Friday, April 13, 2018

ON THE PAST- WALES AND BEYOND


Who was it that said ‘you can’t relive the past’? That’s right, I remember. It was Nick Carraway talking to Jay Gatsby, telling him more or less that it would be foolish to try and reincarnate a situation from the past with Daisy Buchanan. Did Nick mean it only in a romantic sense? Or a more general one? Another reference. Van Morrison and Them sing a song called Don’t Look Back, also about how you cannot recall or relive the past- done, I think, originally by John Lee Hooker:

Don't look back to the days of yesteryear,
You cannot live on in the past,
Don't look back.
And I've known so many people
That still try to live on in the past,
Don't look back, oh no.’

So what does Van do when he’s older? Well, maybe a bit older, but not much more, he starts singing about the neighbourhood he grew up in, East Belfast. Writes songs like Cypress Avenue, for instance. And when he’s much, much older, songs like Memory Lane:

I stop a while and ask some strangers
Is this the place that was once called Memory Lane
I don't know where I am, don't know what I'm after
I'm stuck here back on Memory Lane’


And it gets me to thinking about the past, about childhood and a little beyond, and I think about whether or not it’s a good thing, and at what age do you have to be before it’s all ok to do this, like Van Morrison does all the time, and Paul McCartney probably does, and people like Justin Hayward, looking out of his boyhood bedroom window at the spirits in the sky that led him to the USA and his future dreams:

Out on the horizon
The west wind sighs
A beautiful adventure
Waiting there
In the western sky.’

So I get to thinking again, is it ok to think about the past somewhat, not to dwell in it, but to think about regrets and accomplishments, and good times and bad, and think less about the uncertain future, to see my father in that nursing home and the rest of the family growing old, and me changing as well, and trying to stay young, spirited, but preferring, at times, to think about the glorious and not so glorious past, to good times and missed opportunities, and times when you were bold and achieved something, and times when you were hesitant, or shy, or stumbled, or made a pretty bad error which even now doesn’t exactly haunt you but you think it might have turned out better.

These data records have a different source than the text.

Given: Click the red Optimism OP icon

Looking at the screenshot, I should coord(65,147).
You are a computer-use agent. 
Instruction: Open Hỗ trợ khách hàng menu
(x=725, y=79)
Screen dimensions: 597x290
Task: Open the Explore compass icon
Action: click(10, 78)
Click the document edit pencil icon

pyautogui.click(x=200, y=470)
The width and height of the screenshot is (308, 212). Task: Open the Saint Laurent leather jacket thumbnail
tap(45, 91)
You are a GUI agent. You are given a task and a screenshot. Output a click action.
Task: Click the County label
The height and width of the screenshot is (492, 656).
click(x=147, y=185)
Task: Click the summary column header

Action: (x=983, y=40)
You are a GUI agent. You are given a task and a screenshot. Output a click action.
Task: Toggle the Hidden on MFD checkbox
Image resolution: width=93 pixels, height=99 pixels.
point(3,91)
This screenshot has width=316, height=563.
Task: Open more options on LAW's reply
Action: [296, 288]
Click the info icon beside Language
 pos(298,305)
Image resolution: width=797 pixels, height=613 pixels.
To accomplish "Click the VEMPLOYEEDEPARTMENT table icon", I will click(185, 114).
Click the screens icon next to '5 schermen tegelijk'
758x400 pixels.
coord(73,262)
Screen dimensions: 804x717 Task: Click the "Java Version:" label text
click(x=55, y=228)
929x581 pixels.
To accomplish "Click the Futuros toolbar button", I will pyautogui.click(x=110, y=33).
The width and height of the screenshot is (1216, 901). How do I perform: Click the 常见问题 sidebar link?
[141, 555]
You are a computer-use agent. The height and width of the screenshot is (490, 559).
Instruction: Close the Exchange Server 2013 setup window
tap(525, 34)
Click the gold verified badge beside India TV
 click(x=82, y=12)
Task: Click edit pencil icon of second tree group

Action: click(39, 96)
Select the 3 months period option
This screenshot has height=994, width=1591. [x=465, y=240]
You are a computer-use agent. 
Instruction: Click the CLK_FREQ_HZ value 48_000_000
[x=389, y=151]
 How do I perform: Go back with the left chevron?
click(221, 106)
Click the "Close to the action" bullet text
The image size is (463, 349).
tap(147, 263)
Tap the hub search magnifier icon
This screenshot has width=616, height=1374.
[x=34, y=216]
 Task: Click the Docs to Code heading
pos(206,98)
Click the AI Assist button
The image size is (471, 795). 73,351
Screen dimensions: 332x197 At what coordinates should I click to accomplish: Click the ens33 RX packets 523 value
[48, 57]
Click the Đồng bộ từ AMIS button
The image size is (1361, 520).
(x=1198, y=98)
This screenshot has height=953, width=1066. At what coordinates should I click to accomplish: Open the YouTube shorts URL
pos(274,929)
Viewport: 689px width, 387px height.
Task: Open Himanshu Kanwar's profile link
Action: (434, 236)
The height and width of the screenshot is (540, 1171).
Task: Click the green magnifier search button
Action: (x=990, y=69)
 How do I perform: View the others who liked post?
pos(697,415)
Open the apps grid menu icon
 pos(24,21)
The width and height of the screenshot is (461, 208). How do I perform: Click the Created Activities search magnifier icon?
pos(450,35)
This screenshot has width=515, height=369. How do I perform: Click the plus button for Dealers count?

All those relationships, and people you might have been better not hooking up with, and others where you might have but missed that chance, and times you look back when you were stumbling along with somebody and you think back ‘man, what was I doing?, and other times where relationships did occur and you got a lot of out of them and you remember they weren’t a waste of time.  Then there are those others, slightly regrettable, that went too long and you became stuck, or you took things way too seriously and you were naïve, or looking back, it wasn’t ever going to go anywhere.

And I guess looking back isn’t all about relationships. It’s also about other crossroads of a different type, like where you were living, and who with, and what you read or where you went out and how something did or didn’t work out.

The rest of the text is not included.